Definition
Swaps (englisch "to swap" heißt tauschen) sind Finanzderivate, bei denen zwei Vertragspartner vereinbaren, (zukünftige) Zahlungsströme wie z.B. jährliche Zinszahlungen zu tauschen.
Swaps gehören zu den unbedingten Termingeschäften, d.h., sie müssen – im Gegensatz zu Optionen – erfüllt werden. Die Konditionen und Modalitäten legen die Vertragspartner (v.a. Unternehmen und Banken) in entsprechenden Verträgen fest.
Zu den wichtigsten Swaps gehören der Zinsswap sowie der Währungs- bzw. Devisenswap.
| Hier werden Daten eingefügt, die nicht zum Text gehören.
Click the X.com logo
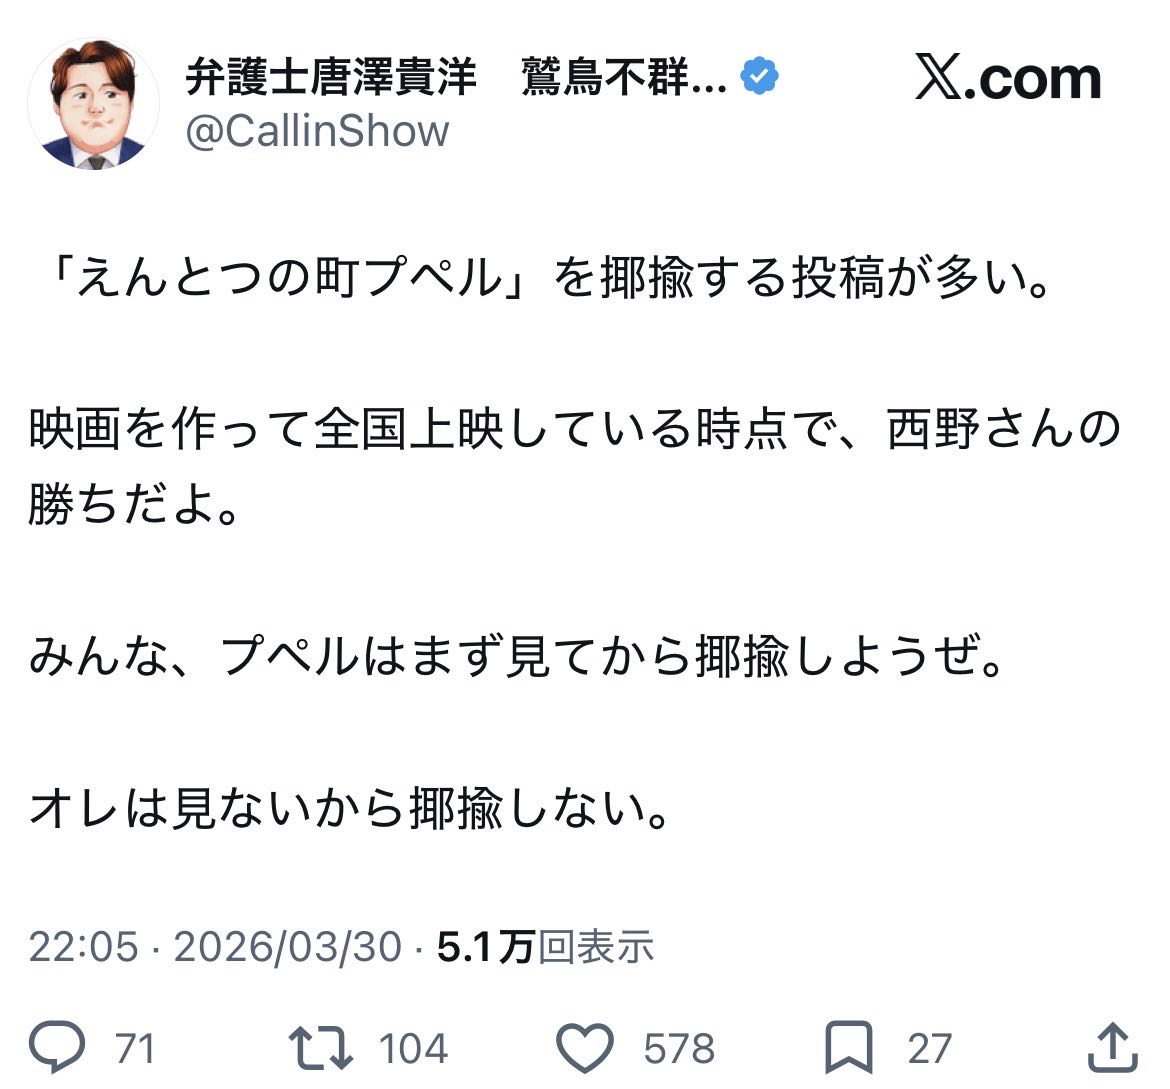The height and width of the screenshot is (1089, 1170). pos(1007,79)
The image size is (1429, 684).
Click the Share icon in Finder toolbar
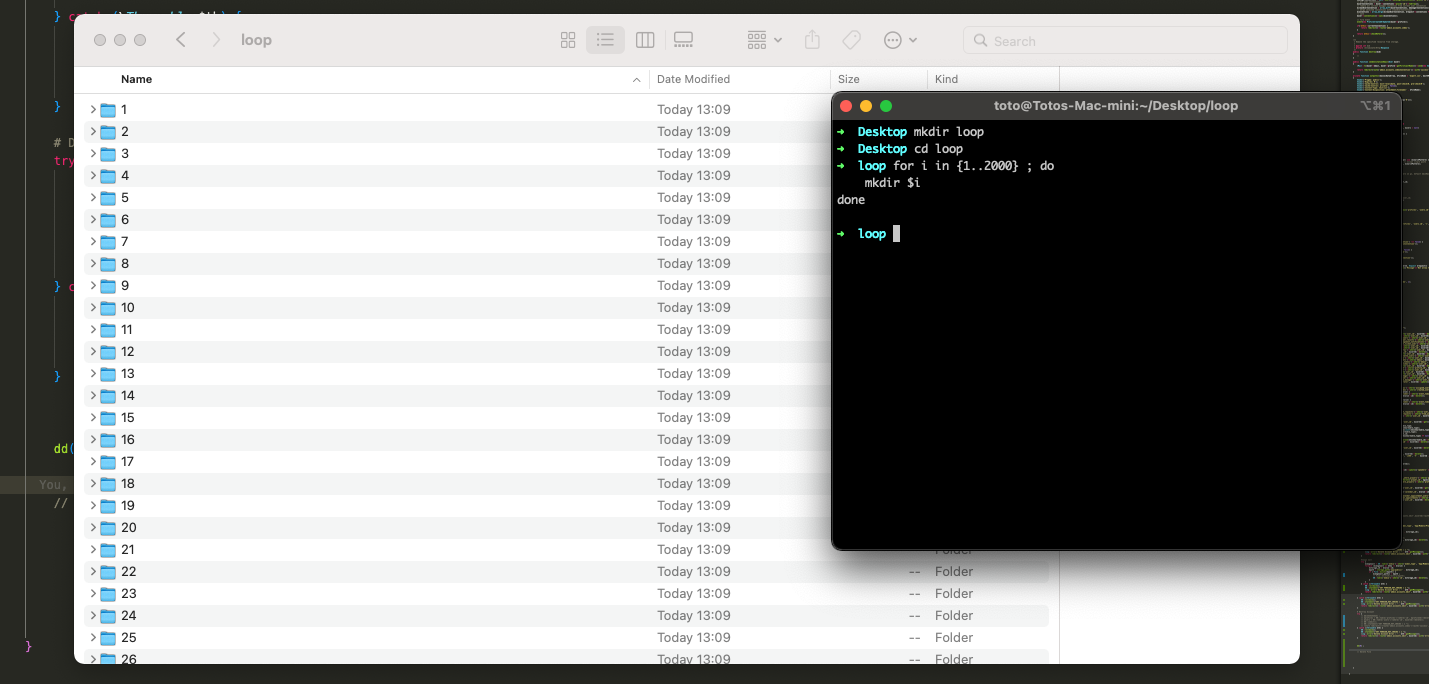(x=812, y=40)
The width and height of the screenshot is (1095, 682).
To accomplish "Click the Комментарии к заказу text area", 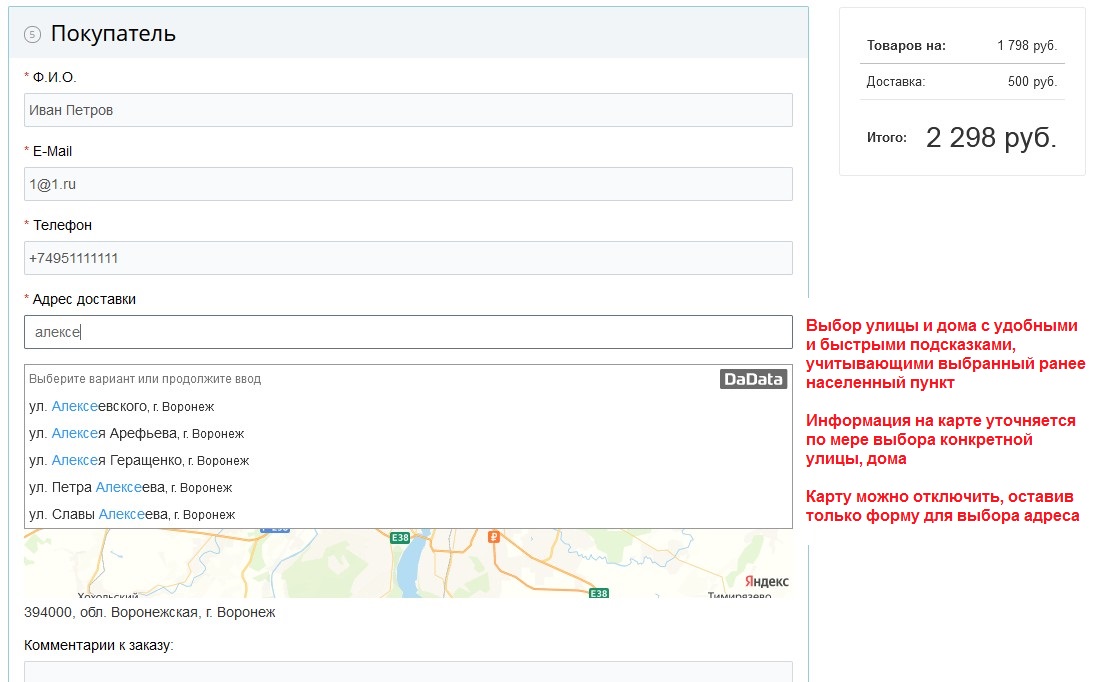I will pos(408,671).
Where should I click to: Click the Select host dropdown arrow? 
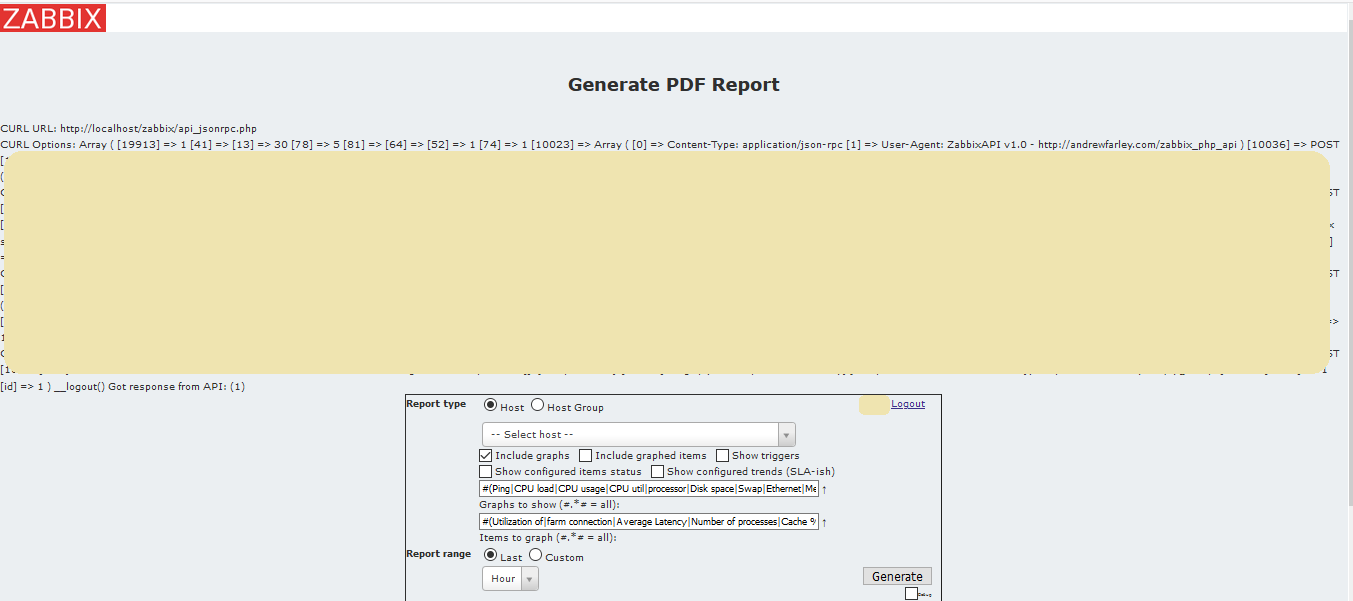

Alternative Begriffe: Financial Swap, Swap-Geschäft.
Fazit
Swaps sind unbedingte Termingeschäfte, bei denen zwei Vertragspartner vereinbaren, zukünftige Zahlungsströme — zum Beispiel Zinszahlungen — zu tauschen. Anders als Optionen müssen beide Seiten erfüllen. Die Konditionen werden individuell zwischen den Parteien festgelegt; die wichtigsten Ausprägungen sind der Zinsswap und der Devisenswap.
Selbsttest: Swap
Aufgabe: Eigenschaften von Swaps einordnen
Entscheiden Sie für jede der folgenden Aussagen, ob sie auf Swaps zutrifft. Begründen Sie jeweils kurz.
- Ein Swap ist ein unbedingtes Termingeschäft.
- Bei einem Swap muss nur die Partei erfüllen, für die der Vertrag vorteilhaft ist.
- Die Konditionen eines Swaps werden von den Vertragspartnern individuell festgelegt.
- Getauschte Zahlungsströme können z. B. Zinszahlungen sein.
Lösung
1. Richtig. Swaps gehören zu den unbedingten Termingeschäften: Beide Parteien müssen den Vertrag erfüllen.
2. Falsch. Beide Parteien sind zur Erfüllung verpflichtet — das ist gerade das Merkmal eines unbedingten Termingeschäfts. Nur bei Optionen (bedingte Termingeschäfte) hat der Käufer ein Wahlrecht.
3. Richtig. Die Konditionen und Modalitäten legen die Vertragspartner (v. a. Unternehmen und Banken) in entsprechenden Verträgen individuell fest.
4. Richtig. Jährliche Zinszahlungen sind ein Beispiel für die getauschten Zahlungsströme.